You are perpetuating a strawman. I am not saying that being fit is unnecessary for good health.
I think you're doing the same by referring to traditional medicine as "dark age beliefs", or even comparing the two. In the dark ages they believed that if you were sick, it might be because you just have too much blood, and mercury was thought to be a cure-all. Obviously there's a lot of alternative medicine out there that is completely bogus, and a large part of the problem is that doesn't fit into the "go to the doctor and get a shot" paradigm gets lumped together with the garbage like homeopathy.
Though this discussion is not for this topic, I have been accused of a logical fallacy and I must defend my honor!
I don't believe I ever said traditional medicine is something to despise. I was attacking his rejection of modern medicine. The orient and the brazilian rain forest hold treasures barely imaginable, but the way to unlock health is not to deny those treasures, or those of modern science, but to combine the two, and make sure that you use science as your fact-check. You make it seem like science is at odds with traditional medicine (that, or you think I think science is at odds with traditional medicine). Science has confirmed many of the claims of traditional medicine, and rejected others because of logic, and along the way discovered the
placebo effect, and it's detrimental twin, the nocebo effect (from latin
nocere, to harm). However, you do have to recognize that immunization has saved countless more lives than traditional medicine. Traditional medicine never eliminated smallpox or polio.
Regarding vaccines, how many of them have been tested for long-term side effects? How rigorously can you control the quality of a vaccine when there's a shortage and you just need to produce as much as you can as fast as you can before flu season (like last year)? There might not be any respected peer-reviewed scientific journal that supports the "flu vaccine causes autism" idea, but how many of them have said "yes we've tested and reviewed the long-term potential side effects of this drug and deemed it to be safe"? Sure, smallpox and polio were two things that were in dire need of a vaccine, and it's a great thing that we put those two diseases behind us, but if you're a fairly healthy individual with a decent immune system, why go out of your way to get a vaccine for something that's pretty harmless when you have no idea what the long-term effects might be?
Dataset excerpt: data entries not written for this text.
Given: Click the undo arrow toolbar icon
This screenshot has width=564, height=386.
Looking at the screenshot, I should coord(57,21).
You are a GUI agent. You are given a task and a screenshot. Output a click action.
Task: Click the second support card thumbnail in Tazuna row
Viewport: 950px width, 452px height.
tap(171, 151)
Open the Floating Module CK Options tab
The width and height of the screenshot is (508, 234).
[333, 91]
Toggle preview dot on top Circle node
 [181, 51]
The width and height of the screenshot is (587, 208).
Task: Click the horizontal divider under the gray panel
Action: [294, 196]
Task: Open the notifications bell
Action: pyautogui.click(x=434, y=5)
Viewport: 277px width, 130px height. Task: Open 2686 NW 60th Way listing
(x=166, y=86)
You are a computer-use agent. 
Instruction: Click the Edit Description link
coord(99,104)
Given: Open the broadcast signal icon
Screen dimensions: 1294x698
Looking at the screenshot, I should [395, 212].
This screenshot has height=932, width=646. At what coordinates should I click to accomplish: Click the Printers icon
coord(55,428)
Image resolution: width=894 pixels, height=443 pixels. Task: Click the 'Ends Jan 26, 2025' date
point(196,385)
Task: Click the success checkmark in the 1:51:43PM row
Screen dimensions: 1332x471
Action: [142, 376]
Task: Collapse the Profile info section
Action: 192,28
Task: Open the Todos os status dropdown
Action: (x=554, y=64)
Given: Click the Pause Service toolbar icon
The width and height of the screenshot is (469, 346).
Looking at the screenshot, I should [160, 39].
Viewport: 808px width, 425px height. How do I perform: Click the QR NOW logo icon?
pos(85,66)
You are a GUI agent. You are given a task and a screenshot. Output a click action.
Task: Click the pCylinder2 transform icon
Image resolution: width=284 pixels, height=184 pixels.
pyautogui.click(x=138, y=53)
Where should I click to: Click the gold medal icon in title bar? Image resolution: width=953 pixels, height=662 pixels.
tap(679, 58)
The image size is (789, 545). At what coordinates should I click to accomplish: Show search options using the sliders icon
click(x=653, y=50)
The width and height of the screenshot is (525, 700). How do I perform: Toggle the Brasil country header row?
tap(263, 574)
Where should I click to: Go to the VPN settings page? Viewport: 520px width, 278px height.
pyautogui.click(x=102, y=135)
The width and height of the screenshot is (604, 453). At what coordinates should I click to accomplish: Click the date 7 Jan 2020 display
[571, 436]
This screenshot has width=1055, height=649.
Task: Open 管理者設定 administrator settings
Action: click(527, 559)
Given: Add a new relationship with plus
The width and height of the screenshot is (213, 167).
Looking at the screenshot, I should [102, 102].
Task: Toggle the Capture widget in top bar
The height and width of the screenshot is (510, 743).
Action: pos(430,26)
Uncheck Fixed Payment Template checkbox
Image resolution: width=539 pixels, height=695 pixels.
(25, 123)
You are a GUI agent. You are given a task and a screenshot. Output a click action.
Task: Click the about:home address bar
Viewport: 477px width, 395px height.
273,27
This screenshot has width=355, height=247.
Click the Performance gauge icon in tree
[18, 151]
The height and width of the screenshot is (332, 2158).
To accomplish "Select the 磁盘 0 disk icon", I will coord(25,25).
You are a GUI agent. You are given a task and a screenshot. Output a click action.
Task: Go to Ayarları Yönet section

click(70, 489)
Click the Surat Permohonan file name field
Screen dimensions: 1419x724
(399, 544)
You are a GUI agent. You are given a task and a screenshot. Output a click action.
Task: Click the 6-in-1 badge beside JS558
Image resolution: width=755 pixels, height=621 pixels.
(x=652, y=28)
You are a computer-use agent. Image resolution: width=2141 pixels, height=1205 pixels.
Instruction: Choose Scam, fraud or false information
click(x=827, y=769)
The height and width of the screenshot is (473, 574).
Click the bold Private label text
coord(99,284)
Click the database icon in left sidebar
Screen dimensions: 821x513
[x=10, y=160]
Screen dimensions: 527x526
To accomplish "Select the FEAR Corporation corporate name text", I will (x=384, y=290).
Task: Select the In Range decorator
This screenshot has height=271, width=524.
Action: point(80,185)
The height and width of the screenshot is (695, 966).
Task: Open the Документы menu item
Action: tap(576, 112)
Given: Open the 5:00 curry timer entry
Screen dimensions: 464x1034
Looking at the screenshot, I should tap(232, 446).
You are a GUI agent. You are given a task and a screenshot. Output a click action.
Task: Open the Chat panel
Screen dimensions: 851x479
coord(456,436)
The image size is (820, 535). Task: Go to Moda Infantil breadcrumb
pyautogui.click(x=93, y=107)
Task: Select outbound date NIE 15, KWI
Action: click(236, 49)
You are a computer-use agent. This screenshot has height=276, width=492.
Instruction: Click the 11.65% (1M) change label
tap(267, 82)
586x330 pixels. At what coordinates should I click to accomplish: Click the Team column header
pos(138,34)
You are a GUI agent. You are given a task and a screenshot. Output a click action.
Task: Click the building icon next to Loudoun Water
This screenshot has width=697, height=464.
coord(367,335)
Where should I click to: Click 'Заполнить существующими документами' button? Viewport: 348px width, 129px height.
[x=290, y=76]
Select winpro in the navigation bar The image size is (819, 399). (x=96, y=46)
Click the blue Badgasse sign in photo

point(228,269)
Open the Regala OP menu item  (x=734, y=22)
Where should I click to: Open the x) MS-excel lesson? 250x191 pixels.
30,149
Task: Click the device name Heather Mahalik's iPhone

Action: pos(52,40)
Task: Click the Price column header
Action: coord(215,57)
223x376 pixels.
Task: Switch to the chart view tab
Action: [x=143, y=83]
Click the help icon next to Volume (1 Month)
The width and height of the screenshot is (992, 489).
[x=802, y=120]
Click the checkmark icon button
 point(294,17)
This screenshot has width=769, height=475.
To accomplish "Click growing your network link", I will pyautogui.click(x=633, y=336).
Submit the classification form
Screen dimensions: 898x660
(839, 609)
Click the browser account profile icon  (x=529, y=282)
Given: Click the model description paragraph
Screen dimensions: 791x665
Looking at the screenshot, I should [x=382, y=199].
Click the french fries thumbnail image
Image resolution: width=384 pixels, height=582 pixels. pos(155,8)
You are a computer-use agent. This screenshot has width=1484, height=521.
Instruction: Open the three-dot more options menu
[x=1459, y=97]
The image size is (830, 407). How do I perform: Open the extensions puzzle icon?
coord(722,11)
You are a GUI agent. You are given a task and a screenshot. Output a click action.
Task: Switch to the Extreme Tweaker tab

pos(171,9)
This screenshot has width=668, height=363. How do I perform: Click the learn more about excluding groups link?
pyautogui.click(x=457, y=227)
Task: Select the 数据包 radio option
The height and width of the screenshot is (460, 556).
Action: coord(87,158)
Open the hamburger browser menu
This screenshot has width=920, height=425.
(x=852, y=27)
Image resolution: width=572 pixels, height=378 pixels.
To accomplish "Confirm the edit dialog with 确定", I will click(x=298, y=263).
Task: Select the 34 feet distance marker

I'm not saying that vaccination is always a bad idea, but in general it's not good to put things into your body when you don't know what they'll do, and when you don't need them in the first place. When someone is skeptical about the safety of a drug, that can be a very good thing. The job of the FDA is to be skeptical about the safety and effectiveness of new drugs, and it can take years for something to get approved, and still there are recalls when we find out that something slipped through the cracks and caused a lot of people to develop adverse conditions or get killed by the drug that the FDA approved.
You say immunization is unnecessary today. Ya know why? It is called
herd immunity. It works like this. Your parents, colleagues and associates have all been vaccinated. You haven't. You won't get the disease because no one can spread it to you. If people aren't vaccinated, no herd immunity, and no protection against the disease until the next Edward Jenner steps up to the plate and figures out what to do. As long as there exists organisms upon which the contagion can spread, human safety relies upon massive vaccinations to continue the herd immunity. It doesn't get much more complicated. It is not hard to understand.
Traditional medical science has its snake oil salesmen, and so does big pharma. To call one a "dark age conspiracy" while holding the other up on a pedestal as the savior of mankind is ill-informed and bigoted.
I never called arch's ideas 'dark age conspiracies'. Arch holds views that, regardless of whether or not his view are correct, are called conspiracy theories. America could be run by the bilderbergs and the illuminati and he would still be a conspiracy theorist as he has a theory(in the loose sense) about a conspiracy. I said he was a dark age conspiracy theorist for his views against medical science, as in the dark ages, people thought the key to health was simply being fit, nothing more, nothing less. Tell that to Teddy Roosevelt, one of our best and fittest presidents, and he would probably have a problem with your thinking. Again, I did a poor job of articulating my views, or you didn't understand fully, but somehow the wrong message came across. Of course modern medicine has its hucksters and charlatans as well. No one denies that. However, the scientific method got rid of small pox, and enabled the western world to reach age 20 with ease. Clearly modern medicine is the savior of something, and because they didn't have it, in the 1900s up to 500 million people died of smallpox (source:
InfoPlease). All horrible deaths, all preventable by a program of worldwide vaccination. That is, if scientific illiteracy, poverty, and the threat of cultural backlash over forced immunizations wasn't likely to stop it.